A ROOM THEY USED FOR TORTURE. A PICTURE OF THE LAST VICTIM, THE WAY HE WAS FOUND, IS HANGING ON THE WALL.
AT THE KILLING FIELDS, THIS IS THE TREE THEY USED TO KILL BABIES BY SWINGING THEIR HEADS AGAINST IT.
PILES UPON PILES OF SKULLS IN THE MEMORIAL STUPA.
AT THE KILLING FIELDS, THIS IS THE TREE THEY USED TO KILL BABIES BY SWINGING THEIR HEADS AGAINST IT.
PILES UPON PILES OF SKULLS IN THE MEMORIAL STUPA.
On the walls hang pictures of some of the 17 000 people who came through here and were eventually murdered, some are before and after torture shots...the pictures really show the indiscriminate nature of the barbarianism. Woman and children and infants killed as easily as fellow Khmer solders as generations of torturers and executioners were killed by their replacements. At one time the S-21 prison claimed 100 people a day. Walls and walls are filled with these harrowing black and white photos...fear and terror evident in the eyes of people who know something really bad is about to happen to them. Some of them are so young. As the Vietnamese were closing in on the city a last fourteen Cambodians were tortured to death and the rooms that they were found in have photographs of their gruesome deaths...blood stains are still seen on the floors and walls.

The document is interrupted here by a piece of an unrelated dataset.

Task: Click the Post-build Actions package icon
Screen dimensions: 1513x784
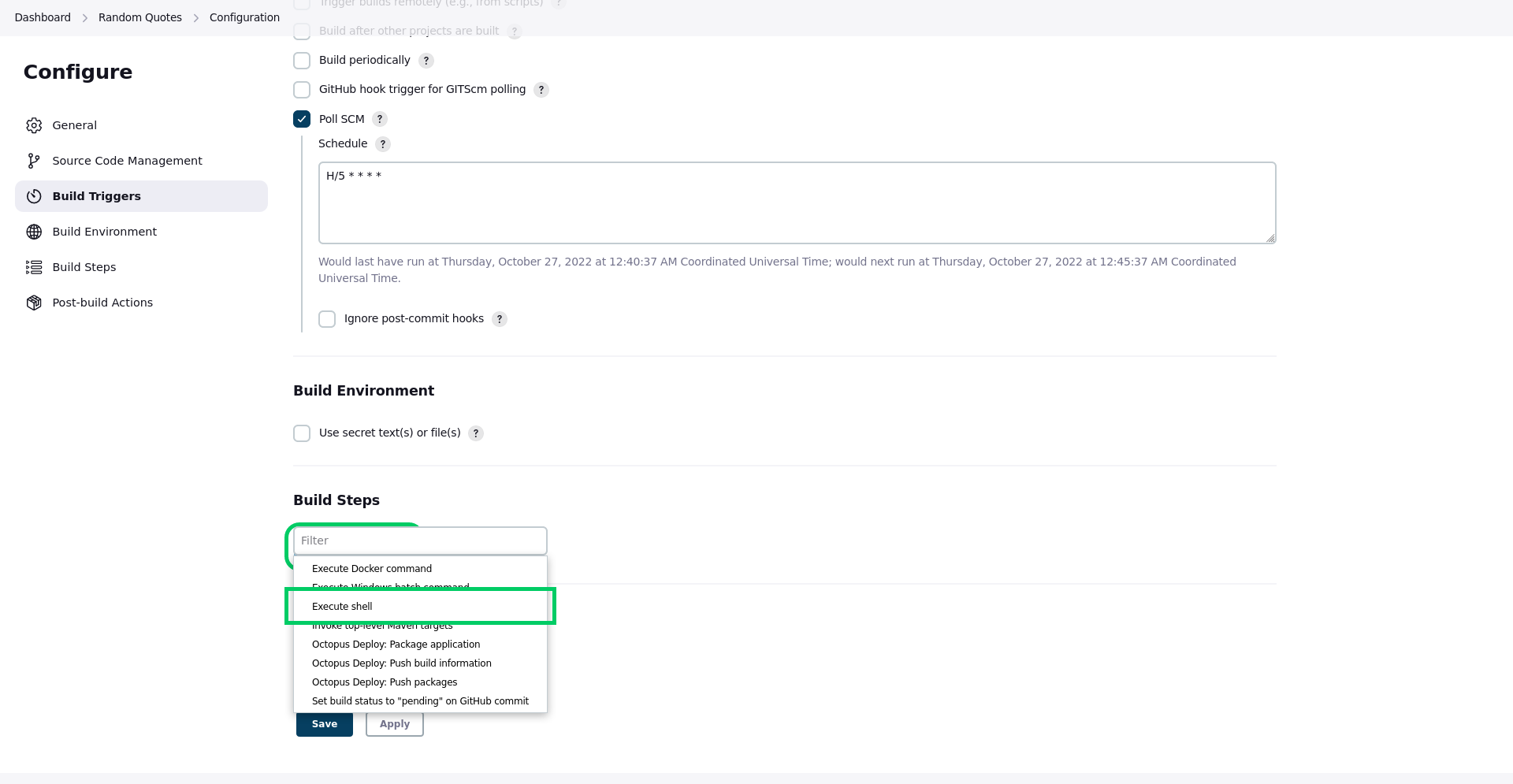Action: tap(34, 303)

There a sign in the courtyard with the rules of the prison:
If they survived the torture they were taken to Choeung Ek, the major killing fields used by the Khmer Rouge from the s21 prison(there are over 350 killing fields all over Cambodia, that they have found so far, containing close to 19 000 mass graves.) and executed and dumped in mass graves. There are 129 mass graves here and many of them have been excavated, the remains of 9885 people, many still blindfolded, were exhumed in 1980 though 43 mass graves still remain untouched. A memorial stupa contains the nearly 9000 skulls as well as other bones and clothing. On the ground as you walk around there are little pieces of colored fabric sticking out of the ground...this is clothing fragments from the victim that pokes it's ways through more and more after each rainy season. Bone fragments are everywhere left over from their victims...literally sticking up through the ground. As the rains and walking traffic push away the soil they emerge. I found a bunch of teeth and part of a jaw bone by a tree. The Khmer Rouge did not believe in wasting expensive bullets or chemicals to kill prisoners and most of the 2.5 million Cambodians who were murdered faced true brutality. Mass exterminations were not common. The Khmer soldiers were given clubs, sticks, canes and knives. People sent to die were mostly beaten to death...they were driven in in groups and lined up blindfolded. They were made to kneel at the edge of the grave pit and beaten to death one by one. They hung loudspeakers from a tree to drown out the screams. Young brainwashed child soldiers were put in charge of killing the babies. They would hold the baby by the feet and swing them into a tree smashing their heads in. The tree used for this still stands. A mass grave beside the tree was excavated to find hundreds of naked women and children's bodies. Hundreds of thousands of people also died from malaria, starvation and dysentery after years spent in slave labour camps.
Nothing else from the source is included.